#### [Information]
----------------
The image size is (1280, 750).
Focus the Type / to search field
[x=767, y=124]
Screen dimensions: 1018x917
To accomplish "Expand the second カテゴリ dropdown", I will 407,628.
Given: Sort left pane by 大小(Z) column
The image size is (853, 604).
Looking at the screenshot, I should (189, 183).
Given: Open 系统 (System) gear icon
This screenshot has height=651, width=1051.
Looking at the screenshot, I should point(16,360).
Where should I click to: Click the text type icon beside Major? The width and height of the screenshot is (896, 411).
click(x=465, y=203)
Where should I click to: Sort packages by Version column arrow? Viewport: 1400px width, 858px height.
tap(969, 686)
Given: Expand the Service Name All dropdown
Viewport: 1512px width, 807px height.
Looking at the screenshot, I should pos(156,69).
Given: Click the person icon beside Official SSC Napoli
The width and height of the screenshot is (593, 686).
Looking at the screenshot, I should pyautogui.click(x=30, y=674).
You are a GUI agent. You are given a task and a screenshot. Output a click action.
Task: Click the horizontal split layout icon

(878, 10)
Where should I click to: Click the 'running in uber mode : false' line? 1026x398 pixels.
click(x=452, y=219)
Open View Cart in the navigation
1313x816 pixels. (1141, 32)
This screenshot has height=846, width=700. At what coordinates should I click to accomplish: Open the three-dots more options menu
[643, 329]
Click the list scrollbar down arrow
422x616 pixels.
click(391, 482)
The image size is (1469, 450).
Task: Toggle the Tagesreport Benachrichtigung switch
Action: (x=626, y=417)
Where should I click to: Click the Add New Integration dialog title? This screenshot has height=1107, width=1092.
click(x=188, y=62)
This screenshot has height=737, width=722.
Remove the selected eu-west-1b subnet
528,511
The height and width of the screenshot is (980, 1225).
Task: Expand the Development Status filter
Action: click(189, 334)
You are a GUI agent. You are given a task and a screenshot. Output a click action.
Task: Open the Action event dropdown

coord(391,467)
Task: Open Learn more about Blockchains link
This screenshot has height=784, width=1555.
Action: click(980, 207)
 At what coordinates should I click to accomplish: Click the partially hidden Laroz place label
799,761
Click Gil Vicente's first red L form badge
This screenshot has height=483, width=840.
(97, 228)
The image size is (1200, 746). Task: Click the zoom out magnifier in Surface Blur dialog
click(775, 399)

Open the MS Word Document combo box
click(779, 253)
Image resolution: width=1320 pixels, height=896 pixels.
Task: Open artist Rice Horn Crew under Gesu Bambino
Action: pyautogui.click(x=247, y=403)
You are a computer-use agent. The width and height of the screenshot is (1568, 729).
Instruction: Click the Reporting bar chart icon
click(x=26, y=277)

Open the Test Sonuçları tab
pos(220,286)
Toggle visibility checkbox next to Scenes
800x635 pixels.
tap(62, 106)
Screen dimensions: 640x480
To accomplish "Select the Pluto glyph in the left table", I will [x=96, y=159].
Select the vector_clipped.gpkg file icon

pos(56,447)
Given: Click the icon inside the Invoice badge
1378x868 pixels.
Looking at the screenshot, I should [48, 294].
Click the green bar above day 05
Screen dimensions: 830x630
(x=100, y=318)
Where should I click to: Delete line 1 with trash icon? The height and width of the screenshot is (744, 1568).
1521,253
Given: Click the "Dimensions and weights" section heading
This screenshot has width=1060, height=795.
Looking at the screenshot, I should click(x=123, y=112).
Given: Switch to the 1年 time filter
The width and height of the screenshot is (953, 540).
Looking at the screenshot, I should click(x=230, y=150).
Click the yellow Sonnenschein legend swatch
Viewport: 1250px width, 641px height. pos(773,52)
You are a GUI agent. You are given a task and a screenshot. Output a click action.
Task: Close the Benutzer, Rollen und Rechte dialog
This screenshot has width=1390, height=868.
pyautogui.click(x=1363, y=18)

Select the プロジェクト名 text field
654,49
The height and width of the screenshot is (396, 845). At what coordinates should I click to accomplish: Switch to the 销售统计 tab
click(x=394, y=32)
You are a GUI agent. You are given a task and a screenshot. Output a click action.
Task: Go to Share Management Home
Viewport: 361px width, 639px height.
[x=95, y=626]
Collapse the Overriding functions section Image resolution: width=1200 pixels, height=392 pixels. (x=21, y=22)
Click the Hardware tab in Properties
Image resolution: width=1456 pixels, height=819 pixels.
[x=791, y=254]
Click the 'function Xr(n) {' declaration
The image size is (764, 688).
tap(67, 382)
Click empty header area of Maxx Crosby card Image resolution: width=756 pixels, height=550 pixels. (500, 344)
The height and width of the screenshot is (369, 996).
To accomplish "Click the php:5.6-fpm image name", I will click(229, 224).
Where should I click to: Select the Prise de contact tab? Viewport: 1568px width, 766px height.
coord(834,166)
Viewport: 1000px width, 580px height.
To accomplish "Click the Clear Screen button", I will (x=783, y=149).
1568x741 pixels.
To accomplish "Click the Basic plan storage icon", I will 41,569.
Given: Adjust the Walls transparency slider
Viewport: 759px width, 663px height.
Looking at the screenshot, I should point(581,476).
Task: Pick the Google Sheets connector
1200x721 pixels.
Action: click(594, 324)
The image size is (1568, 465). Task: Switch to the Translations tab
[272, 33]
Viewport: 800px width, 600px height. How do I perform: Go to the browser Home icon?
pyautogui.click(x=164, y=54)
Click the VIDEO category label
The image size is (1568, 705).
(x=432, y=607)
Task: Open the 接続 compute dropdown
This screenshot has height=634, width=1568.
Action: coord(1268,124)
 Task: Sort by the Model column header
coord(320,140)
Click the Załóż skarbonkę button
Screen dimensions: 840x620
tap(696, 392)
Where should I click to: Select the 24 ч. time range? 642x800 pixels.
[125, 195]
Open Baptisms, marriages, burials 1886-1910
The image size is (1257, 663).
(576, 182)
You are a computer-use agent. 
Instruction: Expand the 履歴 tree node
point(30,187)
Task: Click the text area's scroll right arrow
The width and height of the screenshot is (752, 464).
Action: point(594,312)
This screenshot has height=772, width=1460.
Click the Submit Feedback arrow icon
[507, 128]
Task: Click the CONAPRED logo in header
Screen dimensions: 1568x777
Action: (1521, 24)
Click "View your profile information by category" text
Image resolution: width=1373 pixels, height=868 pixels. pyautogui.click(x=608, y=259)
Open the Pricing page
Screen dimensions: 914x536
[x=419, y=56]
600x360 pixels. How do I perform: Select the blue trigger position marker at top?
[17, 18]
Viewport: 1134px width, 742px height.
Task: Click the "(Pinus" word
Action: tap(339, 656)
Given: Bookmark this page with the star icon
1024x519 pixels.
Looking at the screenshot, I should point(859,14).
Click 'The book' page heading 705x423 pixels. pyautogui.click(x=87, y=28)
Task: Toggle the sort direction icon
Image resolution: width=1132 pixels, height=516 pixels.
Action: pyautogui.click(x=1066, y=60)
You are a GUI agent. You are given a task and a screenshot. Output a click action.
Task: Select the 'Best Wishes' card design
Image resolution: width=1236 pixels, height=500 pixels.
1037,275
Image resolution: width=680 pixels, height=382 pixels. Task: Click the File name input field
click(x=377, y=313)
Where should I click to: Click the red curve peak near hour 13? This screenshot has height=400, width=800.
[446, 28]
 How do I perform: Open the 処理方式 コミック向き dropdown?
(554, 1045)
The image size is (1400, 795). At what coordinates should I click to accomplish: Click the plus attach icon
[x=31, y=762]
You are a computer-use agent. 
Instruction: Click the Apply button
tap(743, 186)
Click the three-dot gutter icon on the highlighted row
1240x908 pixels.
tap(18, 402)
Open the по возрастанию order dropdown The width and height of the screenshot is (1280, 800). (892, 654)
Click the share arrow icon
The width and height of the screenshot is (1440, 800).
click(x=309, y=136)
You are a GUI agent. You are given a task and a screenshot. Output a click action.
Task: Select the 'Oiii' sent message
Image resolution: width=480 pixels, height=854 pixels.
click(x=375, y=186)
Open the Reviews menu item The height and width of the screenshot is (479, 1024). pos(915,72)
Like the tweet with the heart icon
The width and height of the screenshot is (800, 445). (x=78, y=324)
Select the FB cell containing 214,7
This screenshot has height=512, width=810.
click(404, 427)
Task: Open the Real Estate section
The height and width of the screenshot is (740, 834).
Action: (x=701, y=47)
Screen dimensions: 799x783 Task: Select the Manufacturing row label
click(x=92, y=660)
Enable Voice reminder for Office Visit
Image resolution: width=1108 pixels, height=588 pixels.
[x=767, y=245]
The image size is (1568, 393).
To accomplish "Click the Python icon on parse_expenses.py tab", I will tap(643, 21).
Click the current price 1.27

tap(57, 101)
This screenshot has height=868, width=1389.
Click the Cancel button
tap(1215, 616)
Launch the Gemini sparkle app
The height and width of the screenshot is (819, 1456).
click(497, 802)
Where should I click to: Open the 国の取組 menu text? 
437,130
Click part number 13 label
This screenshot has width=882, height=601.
----------------
#### [Work to complete]
Given the records above, return exactly the lines starting at the line containing "Task: Open the Real Estate section" and ending at the line containing "This screenshot has height=868, width=1389.", including both.

#### [Task solution]
Task: Open the Real Estate section
The height and width of the screenshot is (740, 834).
Action: (x=701, y=47)
Screen dimensions: 799x783 Task: Select the Manufacturing row label
click(x=92, y=660)
Enable Voice reminder for Office Visit
Image resolution: width=1108 pixels, height=588 pixels.
[x=767, y=245]
The image size is (1568, 393).
To accomplish "Click the Python icon on parse_expenses.py tab", I will tap(643, 21).
Click the current price 1.27

tap(57, 101)
This screenshot has height=868, width=1389.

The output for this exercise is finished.